I referenced wiki
wstring Utf8ToUnicode(const string& source_str)
{
int dest_len = 0;
int source_len = source_str.length();
const char* source = source_str.c_str();
wchar_t* dest = new wchar_t[source_len];
wstring value;
for (int i = 0; i < source_len; i++, dest_len++)
{
// ansi
if (source[i] <= 127)
{
dest[dest_len] = source[i];
}
// 2byte
else if ((source[i] & 0xF0) == 0xC0)
{
dest[dest_len] = ((source[i] & 0x1F) << 6) + (source[i+1] & 0x3F);
i += 1;
}
// 3byte
else if ((source[i] & 0xF0) == 0xE0)
{
dest[dest_len] = ((source[i] & 0x0F) << 12) + ((source[i+1] & 0x3F) << 6) + (source[i+2] & 0x3F);
i += 2;
}
// ignore 4byte
else
{
Log::warning("Can't change utf8 4byte characters");
return value;
}
}
value.assign(dest, dest_len);
delete[] dest;
return value;
}
If you use window, string has byte order(like EF BB BF).
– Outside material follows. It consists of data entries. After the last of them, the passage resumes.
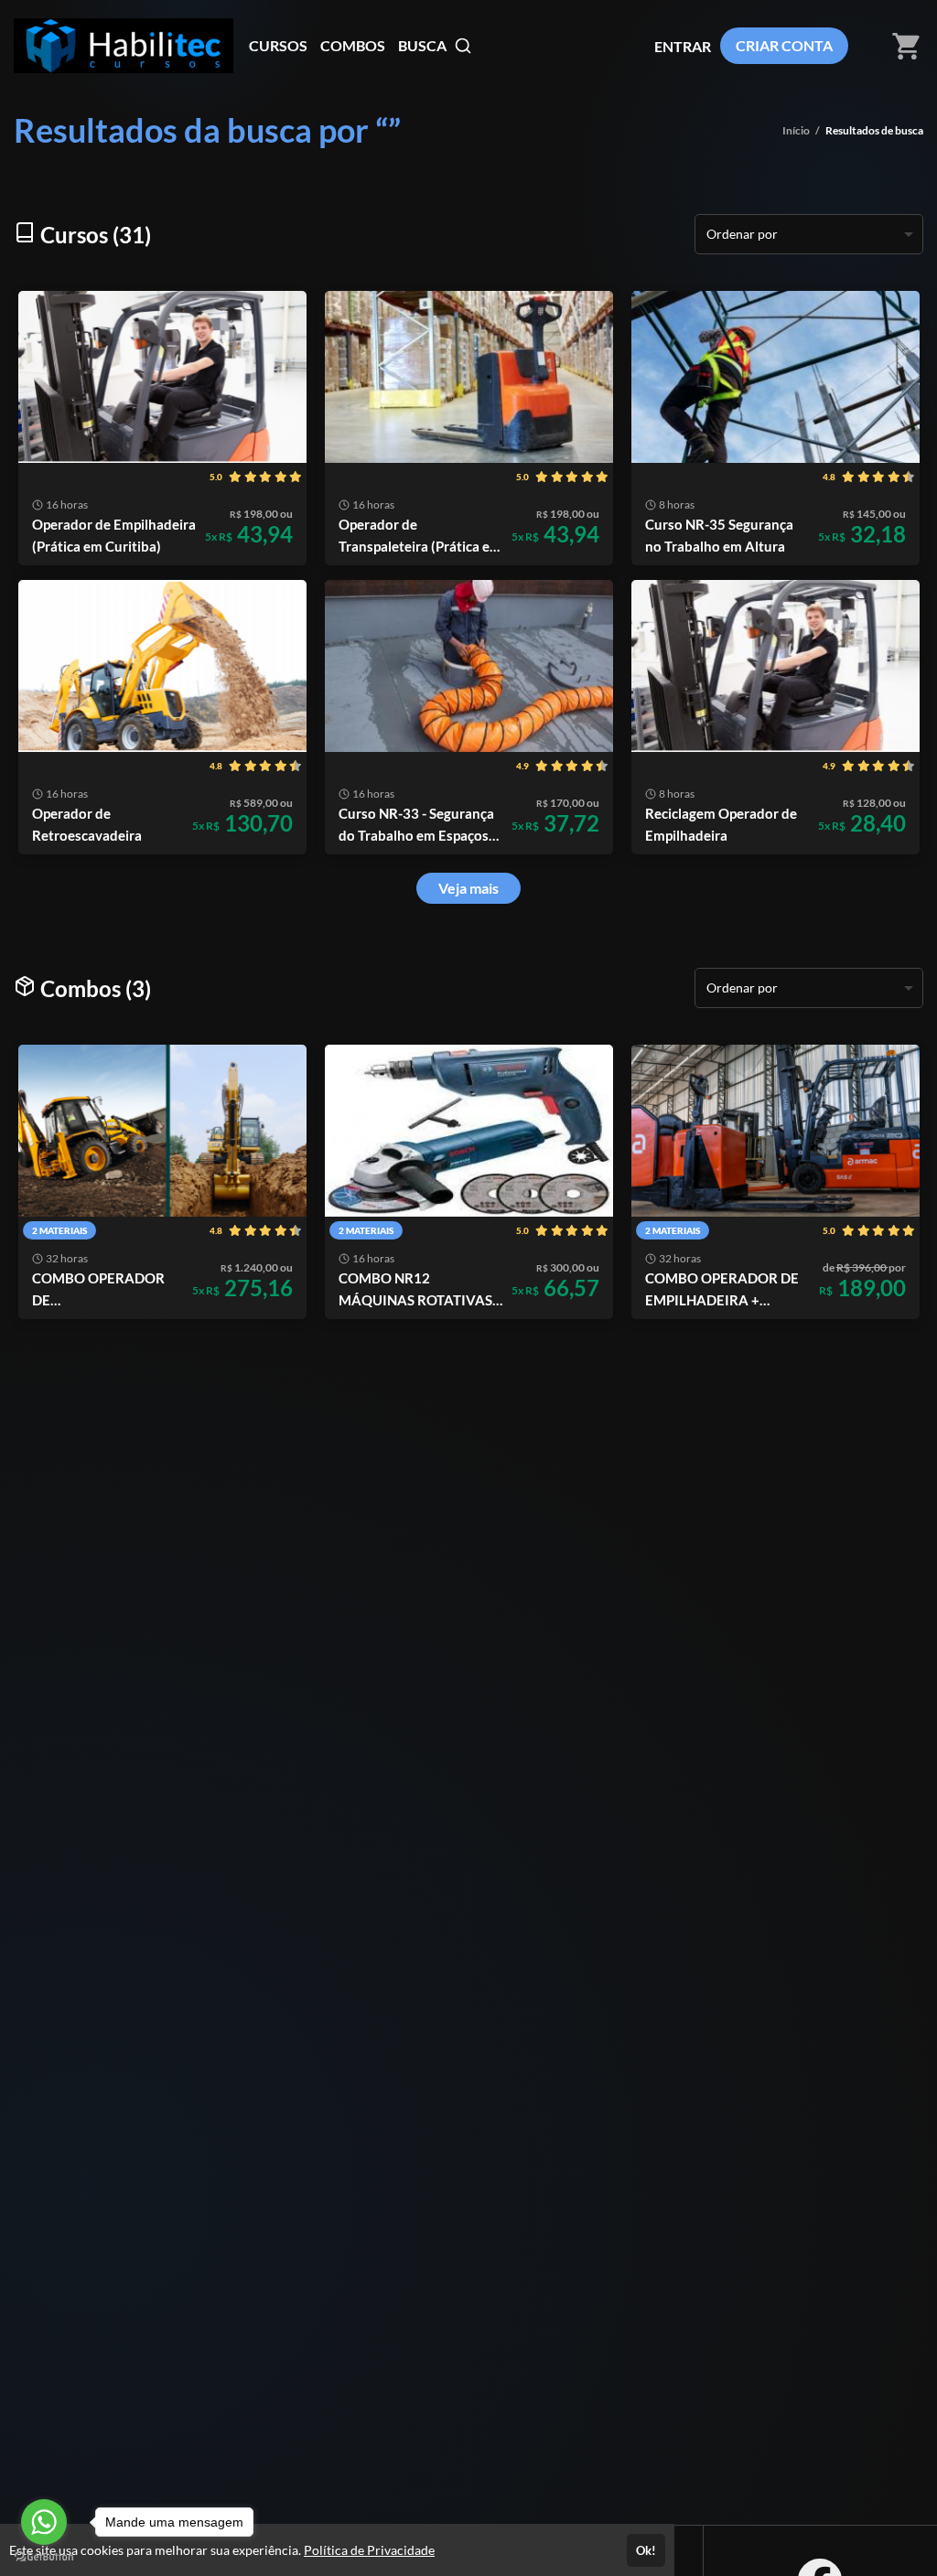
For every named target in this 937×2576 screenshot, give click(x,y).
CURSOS (278, 45)
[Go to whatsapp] (44, 2522)
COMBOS (352, 45)
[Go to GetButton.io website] (44, 2557)
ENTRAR (682, 46)
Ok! (646, 2550)
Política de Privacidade (369, 2550)
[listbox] (809, 234)
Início (796, 130)
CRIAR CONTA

This case you have to remove byte order.
It don't support 4byte
string UnicodeToUtf8(const wstring& source_str)
{
string value;
int dest_len = 0;
int source_len = source_str.length();
const wchar_t* source = source_str.c_str();
char* dest = new char[source_len*3 + 1];
for(int i = 0 ; i < source_len ; i++)
{
if(source[i]<= 0x7F)
{
dest[dest_len] = source[i];
dest_len++;
}
else if(source[i] >= 0x80 && source[i] <=0x7FF)
{
wchar_t tmp = source[i];
char first = 0, second = 0, third = 0;
for(int j = 0; j < 3 ; j++)
{
wchar_t tmp_quota = tmp%16;
switch(j)
{
case 0: third = tmp_quota; break;
case 1: second = tmp_quota; break;
case 2: first = tmp_quota; break;
}
tmp /= 16;
}
dest[dest_len] = 0xC0 + (first<<2) + (second>>2);
dest[dest_len+1] = 0x80 + (((second%8)%4) << 4) + third;
dest_len +=2;
}
else if(source[i] >= 0x800 && source[i] <=0xFFFF)
{
wchar_t tmp = source[i];
char first = 0, second = 0, third = 0, fourth = 0;
for(int j = 0; j < 4 ; j++)
{
wchar_t tmp_quota = tmp%16;
switch(j)
{
case 0: fourth = tmp_quota; break;
case 1: third = tmp_quota; break;
case 2: second = tmp_quota; break;
case 3: first = tmp_quota; break;
}
tmp /= 16;
}
dest[dest_len] = 0xE0 + first;
dest[dest_len+1] = 0x80 + second << 2 + third >> 2;
dest[dest_len+2] = 0x80 + (((third%8)%4) << 4) + fourth;
dest_len +=3;
}
else
return value;
}
dest[dest_len++] = '\0';
value.assign(dest, dest_len);
delete[] dest;
return value;
}